Puisqu’il est de bon ton, pour continuer notre marronnage séculaire, de
s’appuyer sur d’invisibles et omniscients complices du mal dont nous souffrons,
nous dirons que l’une des causes annihilant le souffle haïtien serait le
non-renvoi de l’égrégore de 1804. Les chefs ginen des marrons libertaires ne
purent assister à l’aboutissement de la lutte pour l’indépendance et les chefs
makaya créèrent un égrégore purement Makaya, affamé de sang. La cérémonie
d’action de grâces prévue aux lendemains de l’Indépendance, pour renvoyer le
dit égrégore, n’a jamais eu lieu. L’égrégore continue donc d’évoluer dans son
travail de destruction. Nos gouvernements successifs seraient comparables aux
anciens libres, chefs makaya, préoccupés d’accumuler richesses et biens.

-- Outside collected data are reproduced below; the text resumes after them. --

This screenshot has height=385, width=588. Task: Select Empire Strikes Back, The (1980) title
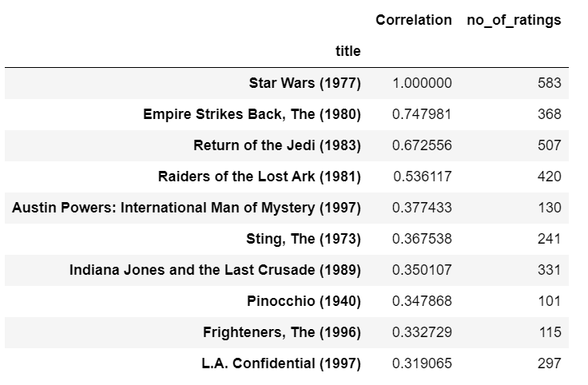252,114
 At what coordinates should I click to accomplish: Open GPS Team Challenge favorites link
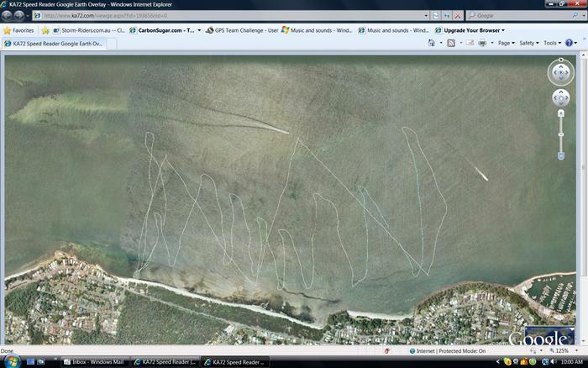pyautogui.click(x=242, y=30)
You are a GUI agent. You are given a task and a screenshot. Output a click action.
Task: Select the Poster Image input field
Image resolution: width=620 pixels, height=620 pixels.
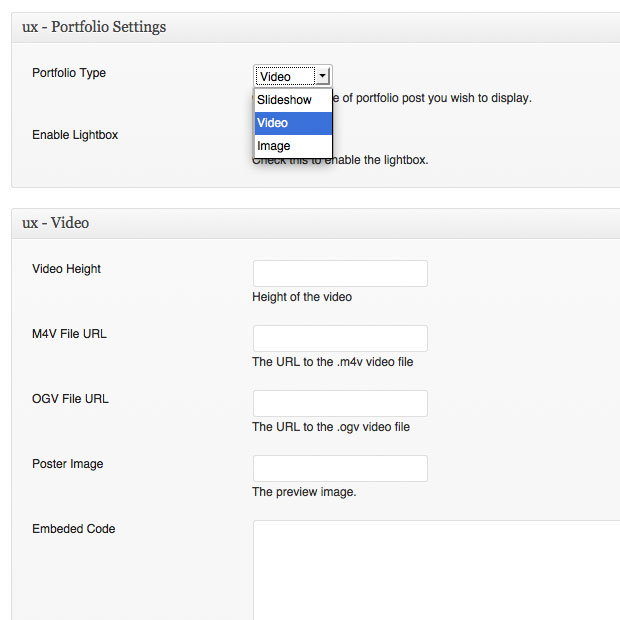pyautogui.click(x=340, y=468)
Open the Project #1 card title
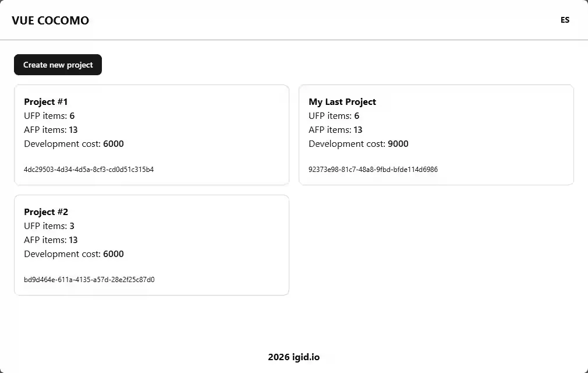The width and height of the screenshot is (588, 373). coord(46,101)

Lorsque ces pilleurs sentent leurs intérêts en passe d’être lésés, ils
massacrent Haïti à l’instar de leurs prédécesseurs qui assassinèrent
Dessalines. L’empereur, malgré une sagesse occultée par l’Histoire, une
tolérance des travers, la gourmandise de ses contemporains, ‘’Yo te mèt plimen
poul la, pa fèl rele !’’, n’a pas survécu à la corruption naissante. Sa mort
est venue accélérer la déglingue, le chamboulement, le chambardement, la
débâcle.
Depuis la
naissance de notre République, au timon des affaires, rares sont les dirigeants
qui se sont inquiétés du sort de ce peuple bon enfant. Le roi Henry Christophe.
Les présidents Antoine Simon et Dumarsais Estimé. Les seuls visionnaires à
accomplir des avancées propices à la construction d’un pays. Les
caractéristiques des gouvernements haïtiens n’ont pas changé depuis l’empereur.
Pratiques despotiques traditionnelles. Ensemble de structures archaïques
gangrenées d’ambition personnelle. Égocentrisme. Absence de vision.
Incompétence permanente. Pillage des fonds publics. Destruction systématique de
toutes les ressources du pays. Absolu mépris de nos racines, de l’être haïtien.
Rejet de toutes les valeurs spécifiquement indigènes. Nos machines
gouvernementales réinventent l’infecte gouvernance traditionnelle, maquillée,
mise à point grâce à l’expérience des prédécesseurs. Le modèle régnant à la
cour impériale de Soulouque a été repris au fil des temps par des marionnettes
s’esquintant à l’imiter dans un raffinement venu de la pratique. Barons,
marmitons, boutiquiers, transbordés des derniers régimes et nouveaux valets se
repaissent d’Haïti, baptisée destination touristique, tant la récolte est belle
et promet encore. Éléments anciens et nouveaux dans la course au pouvoir
s’appliquent, se réinventent, pour jeter la poudre à l’œil de la masse.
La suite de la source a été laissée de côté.